Aim of the exercise: The response should be the lines of the data, starting at the first and ending at the one that contains "Given: Click help icon next to 模型上下文改写", copied without change.

::: Data :::

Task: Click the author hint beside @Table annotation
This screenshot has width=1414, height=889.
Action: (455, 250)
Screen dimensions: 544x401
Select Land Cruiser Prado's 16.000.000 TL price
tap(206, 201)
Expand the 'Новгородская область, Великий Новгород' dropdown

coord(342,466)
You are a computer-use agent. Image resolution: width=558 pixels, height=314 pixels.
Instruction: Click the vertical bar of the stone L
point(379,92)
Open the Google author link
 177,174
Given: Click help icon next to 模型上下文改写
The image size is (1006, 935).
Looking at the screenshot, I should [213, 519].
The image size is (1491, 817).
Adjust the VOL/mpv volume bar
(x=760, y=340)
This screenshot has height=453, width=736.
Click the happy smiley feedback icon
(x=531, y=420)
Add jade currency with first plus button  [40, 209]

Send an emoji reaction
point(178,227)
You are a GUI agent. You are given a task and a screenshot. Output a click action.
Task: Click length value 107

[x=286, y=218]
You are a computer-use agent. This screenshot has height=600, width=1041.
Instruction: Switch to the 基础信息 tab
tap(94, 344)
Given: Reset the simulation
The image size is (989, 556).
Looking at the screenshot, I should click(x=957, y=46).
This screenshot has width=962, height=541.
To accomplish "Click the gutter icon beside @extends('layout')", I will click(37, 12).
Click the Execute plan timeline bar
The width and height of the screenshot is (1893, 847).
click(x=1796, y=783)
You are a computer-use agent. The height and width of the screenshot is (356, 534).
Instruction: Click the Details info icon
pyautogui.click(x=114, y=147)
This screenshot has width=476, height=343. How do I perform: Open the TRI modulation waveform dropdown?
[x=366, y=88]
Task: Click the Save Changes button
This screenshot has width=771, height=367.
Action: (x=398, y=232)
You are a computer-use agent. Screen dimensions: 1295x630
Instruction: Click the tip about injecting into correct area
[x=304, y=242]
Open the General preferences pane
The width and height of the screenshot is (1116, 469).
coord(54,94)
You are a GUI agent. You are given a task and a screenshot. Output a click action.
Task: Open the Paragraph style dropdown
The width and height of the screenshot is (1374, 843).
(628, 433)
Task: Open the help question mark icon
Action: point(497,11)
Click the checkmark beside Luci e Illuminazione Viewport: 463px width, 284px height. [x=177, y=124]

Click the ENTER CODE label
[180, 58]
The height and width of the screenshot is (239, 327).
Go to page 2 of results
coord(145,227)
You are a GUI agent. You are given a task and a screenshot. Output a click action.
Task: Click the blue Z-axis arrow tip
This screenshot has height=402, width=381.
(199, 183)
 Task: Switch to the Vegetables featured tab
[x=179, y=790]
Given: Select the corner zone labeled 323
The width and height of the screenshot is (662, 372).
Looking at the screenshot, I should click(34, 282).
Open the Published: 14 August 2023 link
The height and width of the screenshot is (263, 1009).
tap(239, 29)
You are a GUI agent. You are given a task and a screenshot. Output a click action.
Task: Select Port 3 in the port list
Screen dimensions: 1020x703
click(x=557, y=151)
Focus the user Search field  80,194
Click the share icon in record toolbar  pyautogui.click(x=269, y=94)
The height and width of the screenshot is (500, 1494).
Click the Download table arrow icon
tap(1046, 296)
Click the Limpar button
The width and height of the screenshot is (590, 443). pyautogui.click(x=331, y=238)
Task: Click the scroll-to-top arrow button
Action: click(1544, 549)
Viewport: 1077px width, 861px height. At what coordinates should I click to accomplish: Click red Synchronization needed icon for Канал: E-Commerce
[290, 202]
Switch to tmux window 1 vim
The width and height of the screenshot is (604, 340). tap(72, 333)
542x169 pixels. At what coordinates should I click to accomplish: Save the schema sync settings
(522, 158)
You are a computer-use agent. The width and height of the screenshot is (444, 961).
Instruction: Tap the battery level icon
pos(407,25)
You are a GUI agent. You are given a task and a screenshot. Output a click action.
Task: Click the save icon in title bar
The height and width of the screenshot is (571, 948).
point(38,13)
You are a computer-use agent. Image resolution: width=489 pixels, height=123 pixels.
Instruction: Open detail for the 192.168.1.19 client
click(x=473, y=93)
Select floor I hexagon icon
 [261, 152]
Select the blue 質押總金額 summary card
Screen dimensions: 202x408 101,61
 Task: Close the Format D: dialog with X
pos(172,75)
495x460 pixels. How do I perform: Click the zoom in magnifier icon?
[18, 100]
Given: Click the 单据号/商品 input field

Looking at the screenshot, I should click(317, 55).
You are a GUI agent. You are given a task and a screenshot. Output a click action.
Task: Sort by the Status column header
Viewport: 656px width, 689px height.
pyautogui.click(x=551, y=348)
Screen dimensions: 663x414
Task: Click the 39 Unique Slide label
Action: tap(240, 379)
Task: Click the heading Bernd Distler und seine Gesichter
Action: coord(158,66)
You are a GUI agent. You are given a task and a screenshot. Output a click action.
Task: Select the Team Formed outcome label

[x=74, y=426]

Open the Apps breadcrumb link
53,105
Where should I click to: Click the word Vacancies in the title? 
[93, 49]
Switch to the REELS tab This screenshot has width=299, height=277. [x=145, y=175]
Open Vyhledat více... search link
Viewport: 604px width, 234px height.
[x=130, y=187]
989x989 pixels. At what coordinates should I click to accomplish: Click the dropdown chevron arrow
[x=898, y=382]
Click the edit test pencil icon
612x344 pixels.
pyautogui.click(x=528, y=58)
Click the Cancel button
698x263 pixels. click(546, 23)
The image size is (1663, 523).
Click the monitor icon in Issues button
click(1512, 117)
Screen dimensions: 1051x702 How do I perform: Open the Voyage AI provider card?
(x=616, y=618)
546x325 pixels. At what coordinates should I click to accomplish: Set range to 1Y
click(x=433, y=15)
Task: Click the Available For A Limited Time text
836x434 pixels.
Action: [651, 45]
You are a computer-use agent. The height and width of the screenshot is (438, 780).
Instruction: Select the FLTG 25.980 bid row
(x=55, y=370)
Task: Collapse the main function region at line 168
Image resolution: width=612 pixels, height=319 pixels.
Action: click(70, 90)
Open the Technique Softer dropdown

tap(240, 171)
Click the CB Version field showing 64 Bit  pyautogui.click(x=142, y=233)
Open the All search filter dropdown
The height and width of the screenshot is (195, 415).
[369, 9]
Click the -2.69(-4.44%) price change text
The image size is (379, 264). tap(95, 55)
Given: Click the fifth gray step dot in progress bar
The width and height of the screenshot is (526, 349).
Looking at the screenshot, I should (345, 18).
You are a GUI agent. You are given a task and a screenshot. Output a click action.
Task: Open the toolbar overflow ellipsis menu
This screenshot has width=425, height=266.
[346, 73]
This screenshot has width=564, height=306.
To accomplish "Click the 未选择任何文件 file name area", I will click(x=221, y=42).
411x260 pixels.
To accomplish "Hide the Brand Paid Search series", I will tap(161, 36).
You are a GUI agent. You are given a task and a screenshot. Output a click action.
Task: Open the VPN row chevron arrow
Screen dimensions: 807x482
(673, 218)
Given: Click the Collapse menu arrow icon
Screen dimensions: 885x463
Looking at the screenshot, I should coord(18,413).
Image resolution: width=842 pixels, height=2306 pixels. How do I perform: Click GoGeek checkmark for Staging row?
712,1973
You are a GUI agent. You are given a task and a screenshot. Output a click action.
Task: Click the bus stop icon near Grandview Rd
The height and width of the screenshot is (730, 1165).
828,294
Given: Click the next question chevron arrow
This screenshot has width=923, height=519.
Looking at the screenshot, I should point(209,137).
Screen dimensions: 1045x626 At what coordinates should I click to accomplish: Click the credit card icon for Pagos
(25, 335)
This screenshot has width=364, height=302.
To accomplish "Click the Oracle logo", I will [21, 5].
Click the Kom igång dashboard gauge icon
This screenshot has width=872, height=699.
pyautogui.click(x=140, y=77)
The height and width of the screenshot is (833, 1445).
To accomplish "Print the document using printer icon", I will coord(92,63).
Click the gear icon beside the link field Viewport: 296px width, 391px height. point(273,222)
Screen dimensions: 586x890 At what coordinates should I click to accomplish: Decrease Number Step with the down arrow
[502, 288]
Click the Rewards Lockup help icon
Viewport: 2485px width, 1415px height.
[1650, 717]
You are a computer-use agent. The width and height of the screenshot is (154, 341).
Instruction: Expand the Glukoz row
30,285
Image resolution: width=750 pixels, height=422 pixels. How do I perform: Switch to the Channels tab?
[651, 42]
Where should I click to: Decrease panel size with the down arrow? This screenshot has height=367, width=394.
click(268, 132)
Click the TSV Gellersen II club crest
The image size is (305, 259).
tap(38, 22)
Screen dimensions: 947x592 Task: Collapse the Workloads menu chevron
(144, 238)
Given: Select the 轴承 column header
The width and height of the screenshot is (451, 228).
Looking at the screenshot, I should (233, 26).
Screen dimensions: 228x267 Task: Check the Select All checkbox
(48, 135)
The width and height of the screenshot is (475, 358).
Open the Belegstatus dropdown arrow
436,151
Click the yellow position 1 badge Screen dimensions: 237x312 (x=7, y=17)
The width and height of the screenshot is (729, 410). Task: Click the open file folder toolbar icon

:::

Exercise output:
Task: Click the author hint beside @Table annotation
This screenshot has width=1414, height=889.
Action: (455, 250)
Screen dimensions: 544x401
Select Land Cruiser Prado's 16.000.000 TL price
tap(206, 201)
Expand the 'Новгородская область, Великий Новгород' dropdown

coord(342,466)
You are a computer-use agent. Image resolution: width=558 pixels, height=314 pixels.
Instruction: Click the vertical bar of the stone L
point(379,92)
Open the Google author link
 177,174
Given: Click help icon next to 模型上下文改写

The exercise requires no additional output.